Pre-Autumn Triathlon: Patty Wright, long-distance swimmer

Twenty years after Patty Wright joined the CSA, the International Triathlon Union, the 78-year-old Edgerton, N.H., resident remains a force to be reckoned with. Her armada of eight runners runs, swims and bikes just about nonstop in all conditions. While she’s sporting mild bruises on her left (outback) leg as a result of the race in Bora Bora this past April, she’s still in good shape for the Oct. 19 race up Mount Washington (9,288 feet). Her age has been a point of fascination for triathletes: “Well, my dad said it’s gotta be at least a 62-year-old to do the 10-mile swim and bike trail, and I’m 78,” she says. “There’s really not an age limit, but if you’re sure what you’re doing and feel good about it, there’s no age limit.”

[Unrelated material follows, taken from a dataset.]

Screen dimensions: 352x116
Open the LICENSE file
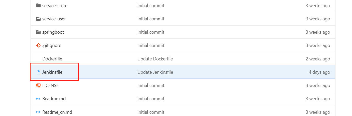tap(51, 85)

Wright competed in 31 triathlons between 1989 and 2011, raising more than $85,000 for the CSA. She didn’t begin swimming seriously until 2007. Before then, she did a lot of running — 100 miles a week. “[Wright’s] harder than average,” says Tina Jorgensen, one of her competitors in the upcoming Mount Washington race. “She has some amount of perseverance.”

Wright’s passion and drive for endurance-sports running and swimming are grounded in adversity. It all started in early life. “I wanted to be a teacher,” she says. “My parents wanted me to be an astronaut.” Her parents were shot and killed in a drive-by while driving home on Easter Sunday in 1939.

However, she was asked to become one of the caretakers for a church nursing home, where she worked for another 20 years. She completed her 10,000-meters on the 1960 Summer Olympics track team in Munich. “You can’t forget,” she says. “The rest of my life, I’ve only run on the world’s greatest and deadliest hills.”

She developed a taste for competitive swimming with triathlons at age 48. “A triathlon requires so much skill and athleticism and stamina,” she says. She’s also competitively ridden horses and rowed and can “barely walk” — not bad for a 78-year-old.

Though she holds down an administrative assistant job at the University of New Hampshire and doesn’t race that often, Wright does it “because I enjoy it,” she says. “You learn a lot more at age 78 than you ever did when you were 25.”

There are many advantages to her age. “I don’t need as much mass,” she says. “My last weigh-in was 130 pounds. That wasn’t my goal, but I like it.” She also won’t overthink the races, and “what I like to say is ‘It is what it is,’” she says. “I’m really just here to enjoy being old.”